The schools mechanical systems are a primary concern, but it’s more about the children. For some, they rely on their school for heat and perhaps the only two meals they will have in the day. Of course, students waiting for buses in the cold can be dangerous, as well.
As part of a school systems cold weather protocol, bus companies are asked to do everything in their power to arrive at each stop on time to minimize a child’s exposure to the elements.
Melinda Torelli, manager of the First Student school bus service in Branford, says she takes great pride in keeping kids safe. That starts with making certain her fleet of 59 buses starts.
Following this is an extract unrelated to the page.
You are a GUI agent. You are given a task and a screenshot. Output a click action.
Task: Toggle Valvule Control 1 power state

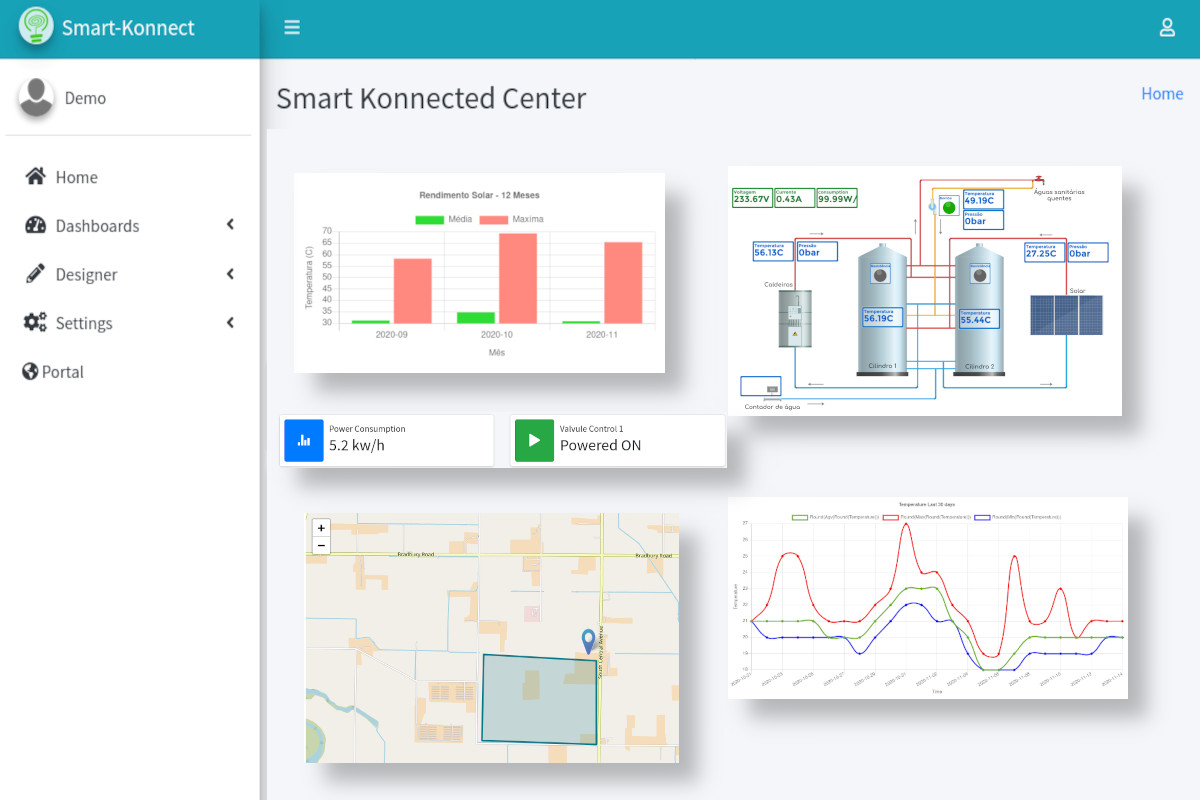pos(534,440)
Her diesel-fueled buses are aided by Polar Power. “It’s a fuel additive that prevents the diesel fuel from gelling,” said Torrelli, whose father and grandfather owned the first school bus company in Branford. Her great grandfather even owned a horse and buggy business that transported people around town.
Torelli says she makes it a practice, during cold spells, to keep her fleet’s fuel tanks full. If the tanks are less than half full, she says there is a danger that the fuel will crystallize.
State law does not allow idling of diesel engines for longer than three minutes, unless temperatures dip below 20 degrees. First Student drivers typically report to work 10 to 20 minutes early on cold mornings to make sure the cabins are toasty for the drivers and children.
East Haven’s superintendent of schools, Dr. Portia Bonner, says that during extreme cold students who typically walk to school are allowed to take a bus to school if they can’t find a ride.